もちろん、10月12日(土)に行われるイングランド代表対フランス代表の対決(17:15 @横浜国際総合競技場)も好勝負が期待されているが、最近の試合を見ている限り、イングランドの代表の優位は動かない。

つまり、プールCは、順当に行けばイングランド代表を除いた決勝トーナメント1枠を争うことになるため、フランス代表もアルゼンチン代表もこの直接対決となる予選プール初戦でナントしても白星を挙げておきたいと考えるため、激戦は必至だ。

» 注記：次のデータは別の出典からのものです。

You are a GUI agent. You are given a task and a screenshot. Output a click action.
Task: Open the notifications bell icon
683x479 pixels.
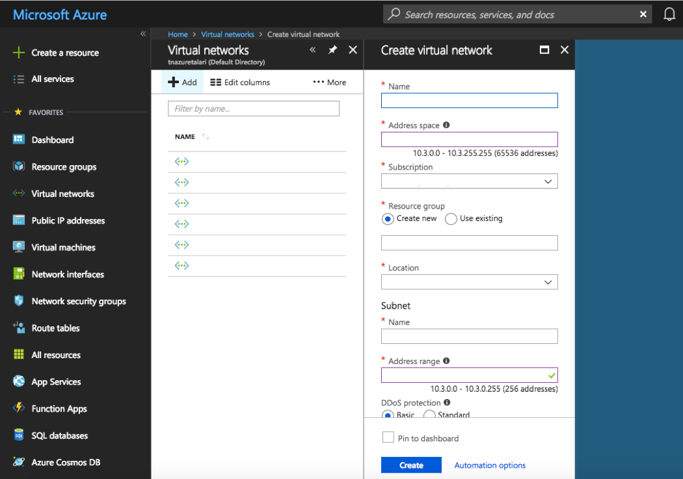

フランス代表もアルゼンチン代表のカードは2007年のフランス開催のワールドカップ開幕戦と同じで、この時はアルゼンチン代表が金星を挙げ、準決勝でも再びフランス代表を下し世界3位となった、いわば因縁の対決。通算成績はフランスの35勝14敗1分だが、この10年間では5勝4敗とほぼ互角だ。負けた方は、イングランド代表に勝利しなければ決勝トーナメント進出が難しくなるだろう。

個人的には、なぜ、ニュージーランド代表対南アフリカ代表、そしてフランス代表対アルゼンチン代表を同じ9月21日に持ってきたのか、残念でならない。

2019年9月22日(日)は、日本と同じプールAのアイルランド代表(世界ランク4位)対スコットランド代表(世界ランク6位)の試合(16:45 @横浜国際総合競技場)が行われる。

両者はシックスネーションズなどで対戦も多く、2015年はともに決勝トーナメントに進出しているヨーロッパの強豪同士だ。また、昨年はスコットランド代表が、今年はアイルランド代表が日本に遠征しており、やはりベスト8進出には互いに落とせない、プライドを賭けた戦いとなるだろう。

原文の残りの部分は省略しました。